Boby Mathew et al. Heredity (Edinb). 2018 Apr.

Abstract

Single nucleotide polymorphism (SNP)-heritability estimation is an important topic in several research fields, including animal, plant and human genetics, as well as in ecology. Linear mixed model estimation of SNP-heritability uses the structures of genomic relationships between individuals, which is constructed from genome-wide sets of SNP-markers that are generally weighted equally in their contributions. Proposed methods to handle dependence between SNPs include, "thinning" the marker set by linkage disequilibrium (LD)-pruning, the use of haplotype-tagging of SNPs, and LD-weighting of the SNP-contributions.
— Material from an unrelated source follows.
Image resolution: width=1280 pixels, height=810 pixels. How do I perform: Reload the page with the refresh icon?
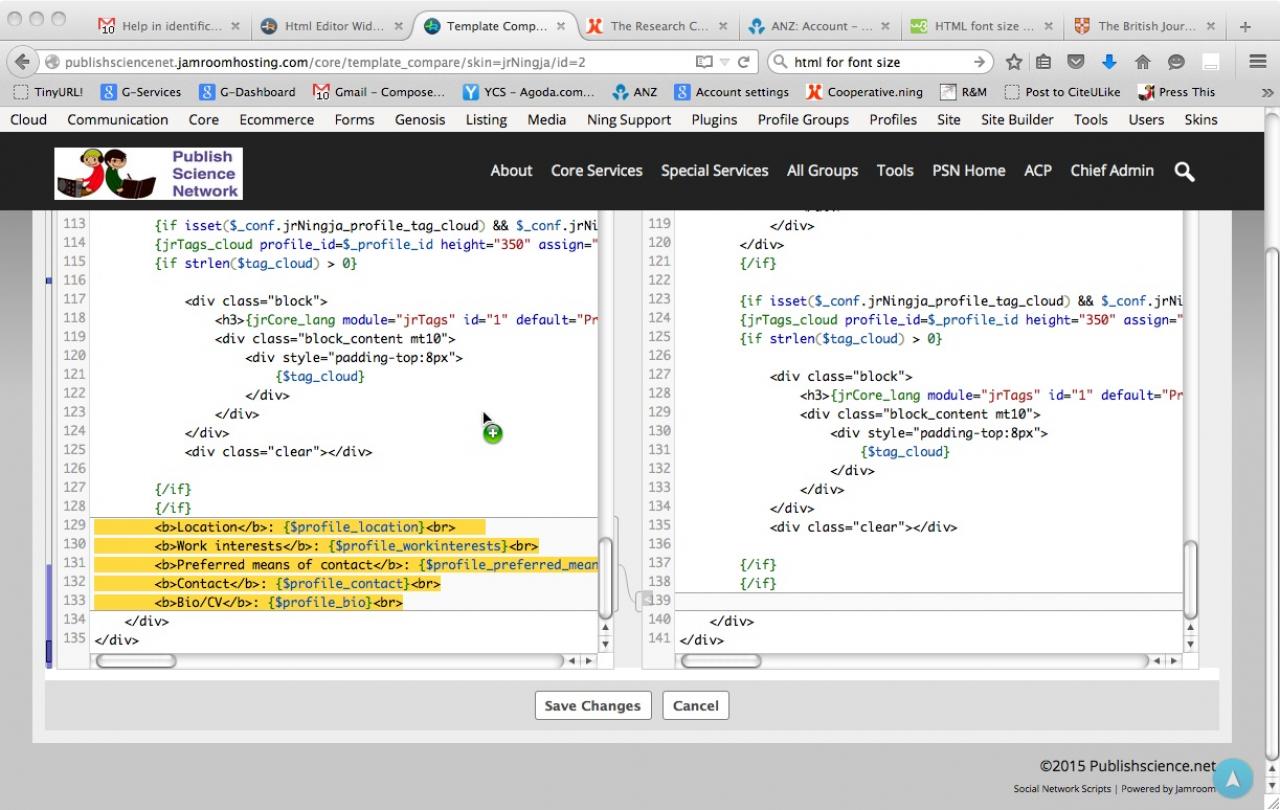(744, 62)
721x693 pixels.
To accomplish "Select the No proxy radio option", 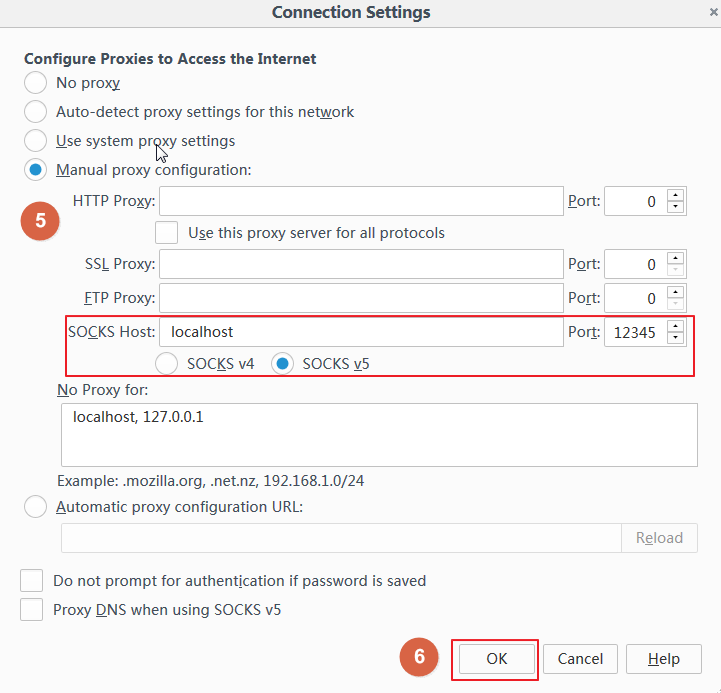I will [35, 83].
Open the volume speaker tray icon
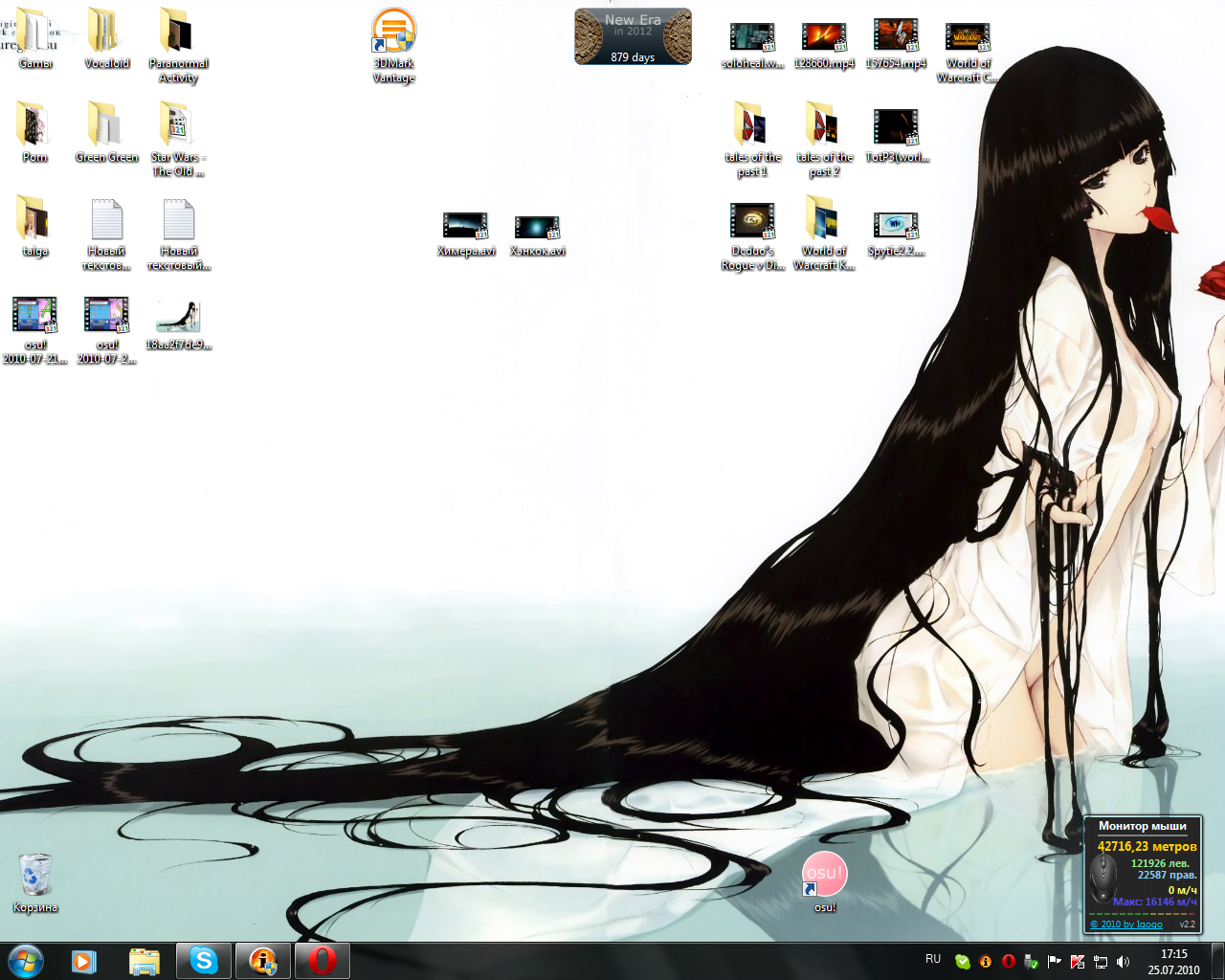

For improved estimation, we propose a new conceptual framework for genomic relationship matrix, in which Mahalanobis distance-based LD-correction is used in a linear mixed model estimation of SNP-heritability. The superiority of the presented method is illustrated and compared to mixed-model analyses using a VanRaden genomic relationship matrix, a matrix used by GCTA and a matrix employing LD-weighting (as implemented in the LDAK software) in simulated (using real human, rice and cattle genotypes) and real (maize, rice and mice) datasets. Despite of the computational difficulties, our results suggest that by using the proposed method one can improve the accuracy of SNP-heritability estimates in datasets with high LD.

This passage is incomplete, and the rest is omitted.